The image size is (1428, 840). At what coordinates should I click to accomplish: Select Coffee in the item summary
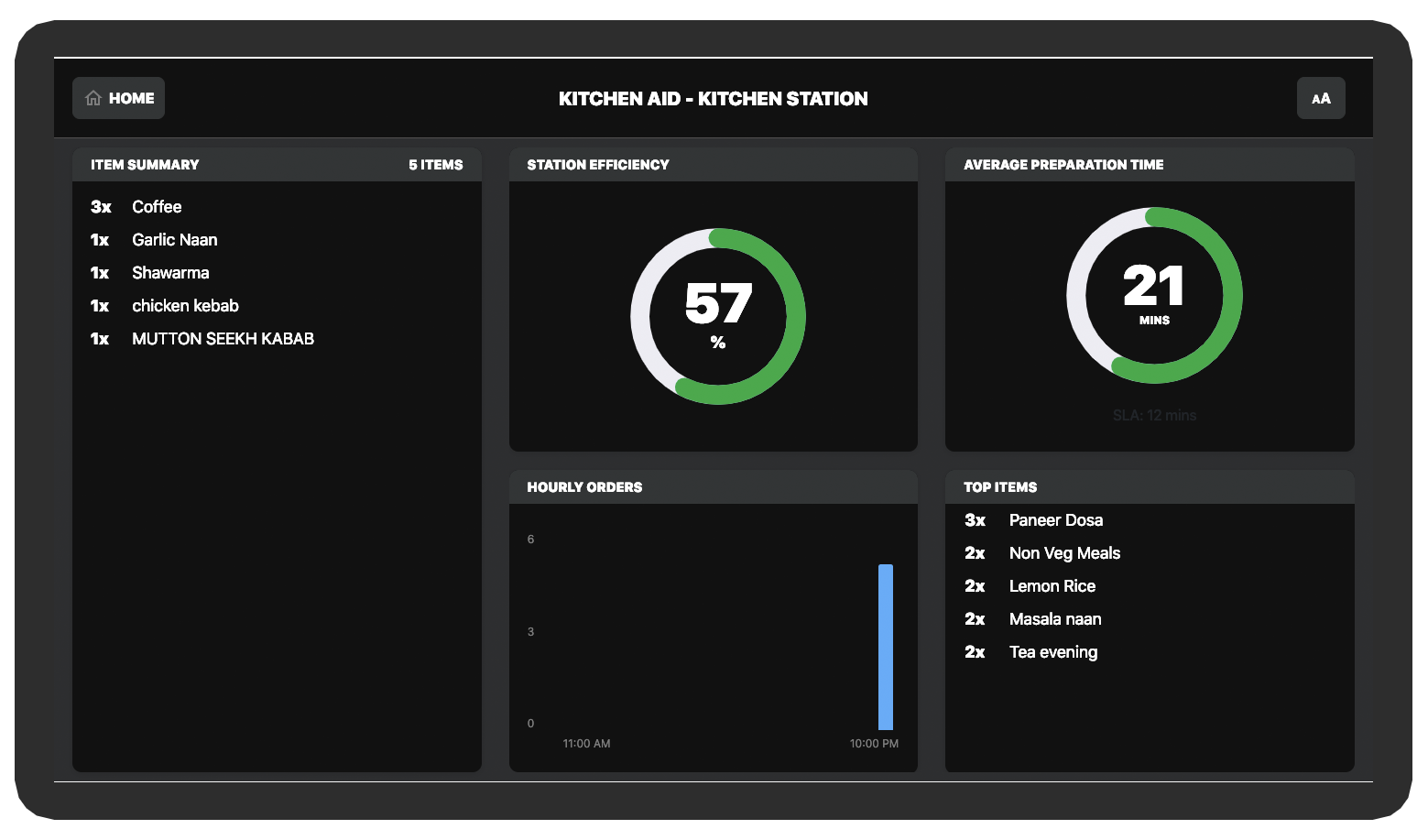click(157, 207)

...

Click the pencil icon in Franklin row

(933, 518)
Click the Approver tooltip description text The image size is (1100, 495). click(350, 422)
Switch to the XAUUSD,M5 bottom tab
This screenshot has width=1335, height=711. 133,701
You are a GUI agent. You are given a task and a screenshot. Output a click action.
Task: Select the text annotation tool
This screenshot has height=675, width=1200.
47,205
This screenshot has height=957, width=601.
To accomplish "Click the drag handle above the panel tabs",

==

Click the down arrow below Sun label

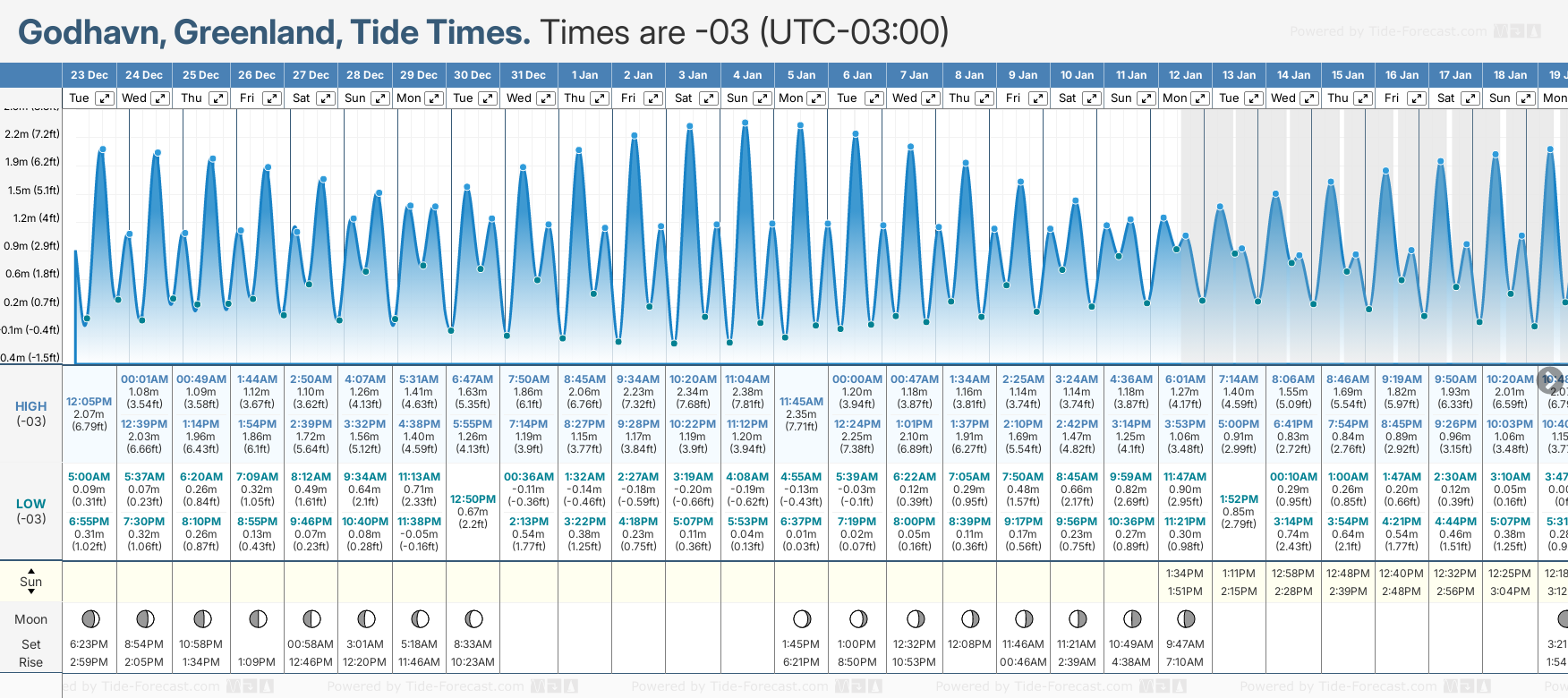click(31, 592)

Action item: For each line in the data above that contains the string "text", extract the line.

Exercise answer:
Click the Approver tooltip description text The image size is (1100, 495). click(350, 422)
Task: Select the text annotation tool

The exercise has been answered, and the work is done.